What you should do: Convert the rows below, from the first line through the line containing "will [x=616, y=80].", into a JSON list of strings with one string per line and blank lines omitted.

==== Input for this task

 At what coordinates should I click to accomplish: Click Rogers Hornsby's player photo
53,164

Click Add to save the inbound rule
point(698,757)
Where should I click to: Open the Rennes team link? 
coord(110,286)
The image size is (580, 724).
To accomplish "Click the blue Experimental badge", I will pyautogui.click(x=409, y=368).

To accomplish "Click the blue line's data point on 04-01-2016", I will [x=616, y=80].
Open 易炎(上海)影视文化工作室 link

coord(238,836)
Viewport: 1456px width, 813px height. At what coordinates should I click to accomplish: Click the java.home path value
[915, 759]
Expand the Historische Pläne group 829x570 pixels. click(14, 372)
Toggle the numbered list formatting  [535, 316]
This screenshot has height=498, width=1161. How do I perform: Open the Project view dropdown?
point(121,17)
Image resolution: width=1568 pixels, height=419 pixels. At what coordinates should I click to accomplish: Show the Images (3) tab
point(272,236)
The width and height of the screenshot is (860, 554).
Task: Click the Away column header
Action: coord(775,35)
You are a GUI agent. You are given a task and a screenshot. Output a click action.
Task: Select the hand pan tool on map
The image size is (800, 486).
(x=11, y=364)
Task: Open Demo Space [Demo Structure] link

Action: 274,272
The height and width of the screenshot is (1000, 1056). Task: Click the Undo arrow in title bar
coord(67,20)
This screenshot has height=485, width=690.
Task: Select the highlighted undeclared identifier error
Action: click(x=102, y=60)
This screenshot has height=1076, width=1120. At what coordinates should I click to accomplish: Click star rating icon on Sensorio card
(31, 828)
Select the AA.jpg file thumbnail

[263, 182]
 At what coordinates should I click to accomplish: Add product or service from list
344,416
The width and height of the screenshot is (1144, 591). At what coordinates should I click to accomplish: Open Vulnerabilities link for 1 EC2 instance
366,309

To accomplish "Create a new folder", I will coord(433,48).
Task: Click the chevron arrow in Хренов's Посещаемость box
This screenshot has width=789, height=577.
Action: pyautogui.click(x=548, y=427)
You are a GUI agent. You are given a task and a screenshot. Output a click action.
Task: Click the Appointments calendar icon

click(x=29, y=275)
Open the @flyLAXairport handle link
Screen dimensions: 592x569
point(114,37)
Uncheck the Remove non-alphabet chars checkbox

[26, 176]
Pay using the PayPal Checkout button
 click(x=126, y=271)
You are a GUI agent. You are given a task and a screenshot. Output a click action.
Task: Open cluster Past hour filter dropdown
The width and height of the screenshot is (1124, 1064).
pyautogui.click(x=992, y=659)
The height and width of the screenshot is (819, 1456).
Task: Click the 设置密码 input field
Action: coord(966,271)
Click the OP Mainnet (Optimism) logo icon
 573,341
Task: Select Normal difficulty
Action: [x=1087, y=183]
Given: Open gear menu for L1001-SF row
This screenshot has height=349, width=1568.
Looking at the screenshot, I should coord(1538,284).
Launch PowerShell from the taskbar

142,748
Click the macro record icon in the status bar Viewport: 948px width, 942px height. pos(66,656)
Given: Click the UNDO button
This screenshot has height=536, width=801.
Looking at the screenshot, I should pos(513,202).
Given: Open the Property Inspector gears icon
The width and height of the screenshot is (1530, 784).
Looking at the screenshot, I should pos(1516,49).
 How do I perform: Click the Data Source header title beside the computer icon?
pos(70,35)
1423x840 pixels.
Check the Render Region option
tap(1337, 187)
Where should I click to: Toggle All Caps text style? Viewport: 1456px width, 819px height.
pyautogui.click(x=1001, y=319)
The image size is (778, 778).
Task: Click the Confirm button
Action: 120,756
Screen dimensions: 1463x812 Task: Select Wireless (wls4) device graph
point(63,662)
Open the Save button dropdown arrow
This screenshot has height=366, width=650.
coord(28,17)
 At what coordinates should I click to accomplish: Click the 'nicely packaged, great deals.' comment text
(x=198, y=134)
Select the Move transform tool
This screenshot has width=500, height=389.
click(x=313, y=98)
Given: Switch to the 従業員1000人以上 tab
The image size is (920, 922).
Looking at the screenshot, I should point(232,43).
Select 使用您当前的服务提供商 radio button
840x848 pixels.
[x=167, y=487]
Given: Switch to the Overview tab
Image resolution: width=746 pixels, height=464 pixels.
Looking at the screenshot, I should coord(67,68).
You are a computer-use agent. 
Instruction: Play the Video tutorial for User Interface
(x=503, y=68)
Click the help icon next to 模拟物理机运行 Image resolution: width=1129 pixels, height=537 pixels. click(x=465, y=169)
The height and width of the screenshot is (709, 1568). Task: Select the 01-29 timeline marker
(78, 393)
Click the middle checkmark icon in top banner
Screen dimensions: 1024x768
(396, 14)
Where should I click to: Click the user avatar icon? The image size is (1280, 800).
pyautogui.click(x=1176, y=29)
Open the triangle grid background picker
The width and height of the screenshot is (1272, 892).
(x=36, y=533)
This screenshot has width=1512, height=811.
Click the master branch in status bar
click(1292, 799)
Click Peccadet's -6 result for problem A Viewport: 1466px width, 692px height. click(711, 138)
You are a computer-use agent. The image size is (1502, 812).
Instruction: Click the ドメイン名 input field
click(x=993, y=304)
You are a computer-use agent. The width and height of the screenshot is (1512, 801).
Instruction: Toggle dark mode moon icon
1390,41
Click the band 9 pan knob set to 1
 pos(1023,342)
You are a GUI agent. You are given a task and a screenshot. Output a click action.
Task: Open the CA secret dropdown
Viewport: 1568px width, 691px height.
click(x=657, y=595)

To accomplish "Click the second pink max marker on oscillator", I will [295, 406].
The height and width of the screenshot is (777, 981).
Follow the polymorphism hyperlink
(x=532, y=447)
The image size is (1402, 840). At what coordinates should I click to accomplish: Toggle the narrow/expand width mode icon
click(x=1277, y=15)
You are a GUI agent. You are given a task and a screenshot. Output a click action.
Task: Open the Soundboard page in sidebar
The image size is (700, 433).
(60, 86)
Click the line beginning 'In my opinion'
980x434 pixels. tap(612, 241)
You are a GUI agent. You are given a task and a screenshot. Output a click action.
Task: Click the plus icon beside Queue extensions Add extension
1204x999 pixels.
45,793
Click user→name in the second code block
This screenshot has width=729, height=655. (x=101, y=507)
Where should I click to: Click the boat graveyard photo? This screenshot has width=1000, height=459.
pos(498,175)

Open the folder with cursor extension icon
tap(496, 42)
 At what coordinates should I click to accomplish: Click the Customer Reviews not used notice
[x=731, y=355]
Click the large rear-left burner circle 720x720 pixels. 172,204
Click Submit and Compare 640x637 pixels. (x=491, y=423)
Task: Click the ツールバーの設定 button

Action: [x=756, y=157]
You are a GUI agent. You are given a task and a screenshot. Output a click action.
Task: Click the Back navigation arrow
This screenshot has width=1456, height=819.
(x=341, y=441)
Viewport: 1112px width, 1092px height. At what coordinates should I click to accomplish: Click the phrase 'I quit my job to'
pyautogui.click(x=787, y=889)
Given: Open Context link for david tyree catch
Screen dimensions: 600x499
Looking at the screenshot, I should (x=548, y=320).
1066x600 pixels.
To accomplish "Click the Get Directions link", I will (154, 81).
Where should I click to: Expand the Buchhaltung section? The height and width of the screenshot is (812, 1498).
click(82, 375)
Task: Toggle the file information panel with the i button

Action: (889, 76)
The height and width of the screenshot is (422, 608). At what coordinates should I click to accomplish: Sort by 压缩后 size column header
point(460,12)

========

Result for this exercise:
[
  " At what coordinates should I click to accomplish: Click Rogers Hornsby's player photo",
  "53,164",
  "Click Add to save the inbound rule",
  "point(698,757)",
  "Where should I click to: Open the Rennes team link? ",
  "coord(110,286)",
  "The image size is (580, 724).",
  "To accomplish \"Click the blue Experimental badge\", I will pyautogui.click(x=409, y=368).",
  "To accomplish \"Click the blue line's data point on 04-01-2016\", I will [x=616, y=80]."
]